Section 3, of course, forbids anyone found to have participated in an anti-government insurrection from holding office. It’s almost never been enforced over the past 150 years, thanks to the collapse of Radical Reconstruction and the ensuing restoration of white herrenvolk democracy in the country. But as Raskin notes, the recent decisions in Maine and Colorado to revoke Trump’s ballot entry under Section 3, however they might translate into long-term political strategy, supply a powerful reminder of just what actually did happen on January 6, and the ongoing existential threat the movement surrounding it represents to American democracy. “I’d make the argument that Section 3 is all about fortifying and strengthening democracy,” Raskin says. “There are multiple ways of being disqualified from running for president. You can be too young—anybody under 35, like AOC or Maxwell Frost, isn’t allowed to run. You could be not a native-born citizen, which takes out Arnold Schwarzenegger. And then you can be an insurrectionist. That disqualification affects probably fewer than a dozen officials, who were elected officials who swore an oath to uphold the Constitution. That’s a category that’s not morally arbitrary, like age or where you were born. You put yourself in that category—and that’s exactly what Trump has done.”
Another pronounced irony here is that the Section 3 cases, and the other court challenges to Trump’s bid to overturn the election in D.C. district court and Fulton County, Ga., represent the very sort of legal remedy that a major contingent of Republican senators claimed to support when they fatally decided to vote against Trump’s conviction in the post–January 6 Senate trial.
“The 6 Jan attack on the Capitol was far more dangerous than most realize,” Sen. Marco Rubio wrote on Twitter just ahead of his vote to acquit. “And we have a criminal justice system in place to address it.” Texas Senator John Cornyn took up the same sententious and ultimately disingenuous cry, saying, “Given that the Constitution makes legal offenses committed while in office subject to investigation and prosecution as warranted, after a President is no longer in office, I believe that is the Constitutional method of accountability.” Predictably, Jack Smith’s indictment of Trump in Washington elicited a resounding blast of silence from this same cohort—most notably Senate minority leader Mitch McConnell, who delivered a speech blasting Trump for his role in fomenting the insurrection, only to fold like a cheap card table at the time of the impeachment vote. “One has to believe that McConnell and the other Republicans who could not summon up the courage to do the right thing at trial are regretful,” Raskin says. “The Republican establishment keeps waiting for someone else to do the right thing.”
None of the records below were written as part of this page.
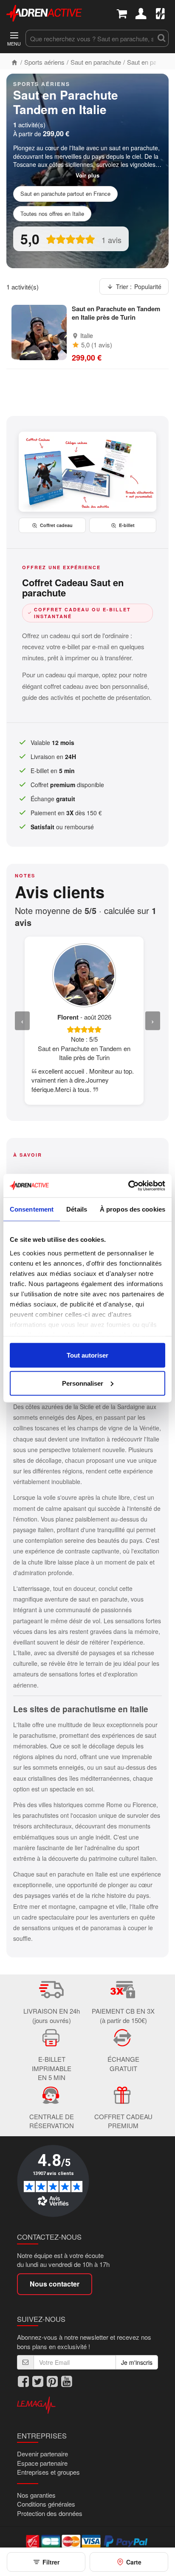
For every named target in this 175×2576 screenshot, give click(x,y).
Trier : (138, 286)
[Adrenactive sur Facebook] (23, 2381)
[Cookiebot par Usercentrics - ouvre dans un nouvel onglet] (128, 1185)
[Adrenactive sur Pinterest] (52, 2381)
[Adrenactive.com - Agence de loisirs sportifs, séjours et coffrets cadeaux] (44, 12)
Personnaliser (82, 1383)
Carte (133, 2562)
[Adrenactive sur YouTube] (66, 2381)
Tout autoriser (87, 1355)
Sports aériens (44, 61)
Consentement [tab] (32, 1209)
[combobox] (89, 38)
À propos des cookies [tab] (132, 1209)
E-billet (127, 525)
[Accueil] (14, 61)
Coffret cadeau (56, 525)
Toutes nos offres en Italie (52, 213)
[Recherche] (161, 38)
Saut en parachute (96, 61)
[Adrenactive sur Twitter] (37, 2381)
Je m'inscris (136, 2362)
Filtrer (50, 2562)
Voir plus (87, 175)
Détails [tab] (76, 1209)
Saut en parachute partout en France (65, 193)
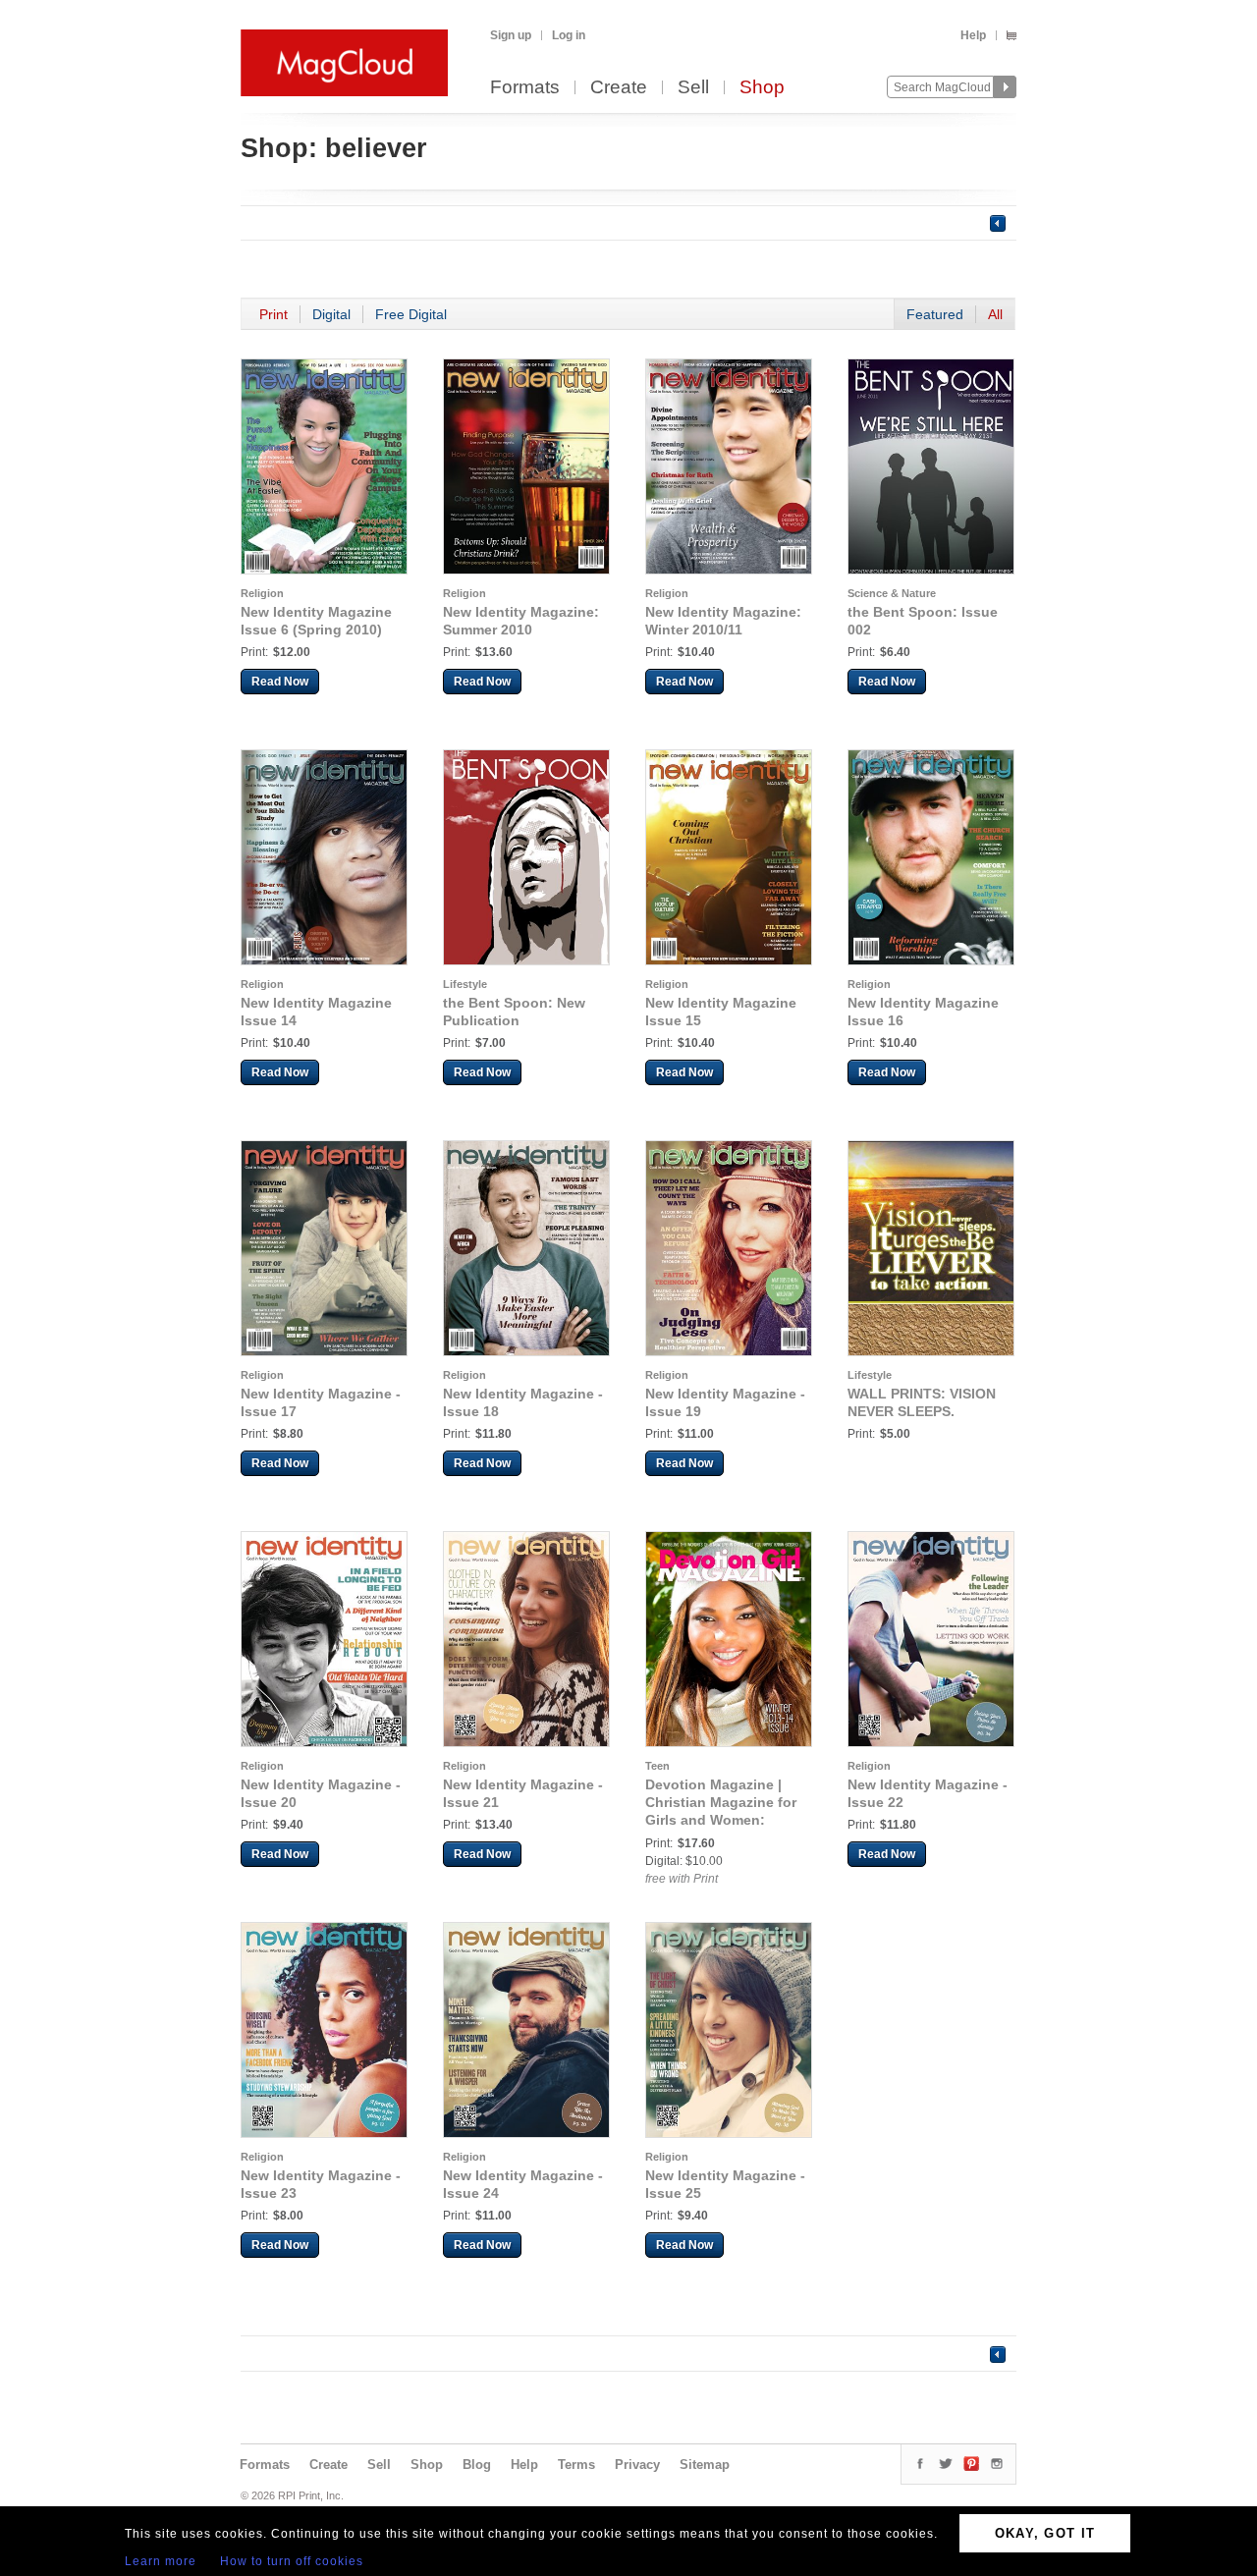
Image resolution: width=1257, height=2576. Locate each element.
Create (618, 88)
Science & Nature (891, 593)
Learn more (160, 2561)
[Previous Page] (998, 223)
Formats (525, 88)
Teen (657, 1766)
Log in (568, 35)
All (995, 314)
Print (273, 314)
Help (973, 35)
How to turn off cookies (291, 2561)
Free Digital (411, 314)
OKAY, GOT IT (1045, 2533)
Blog (477, 2464)
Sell (693, 88)
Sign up (510, 35)
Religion (262, 593)
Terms (576, 2464)
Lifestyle (465, 984)
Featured (934, 314)
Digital (331, 314)
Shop (762, 88)
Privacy (637, 2464)
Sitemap (705, 2464)
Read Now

Raskin also stresses the urgency of the pending court proceedings against Trump on charges relating to January 6 and other matters. “These cases have to go forward, especially the Jack Smith insurrection case,” he says. “Trump should not be allowed to run out the clock with a bunch of frivolous arguments. It’s going to be important to see whether courts can do their job. I think that how the Supreme Court deals with Section 3 of the 14th Amendment is crucial. For a bunch of originalists and textualists, this should be an easy case. The text is unambiguous, and the original purpose was clear: to stop people who had held public office and engaged in insurrection from ever coming back into power.”
At the same time, the courts—and this Supreme Court in particular—are hardly the cavalry you’d want to rely on in today’s mounting conditions of democratic emergency. “Really, it requires every institution in society to do its job,” Raskin says. “That includes the courts, the House and the Senate, and the state governments. But above all, it requires the people.”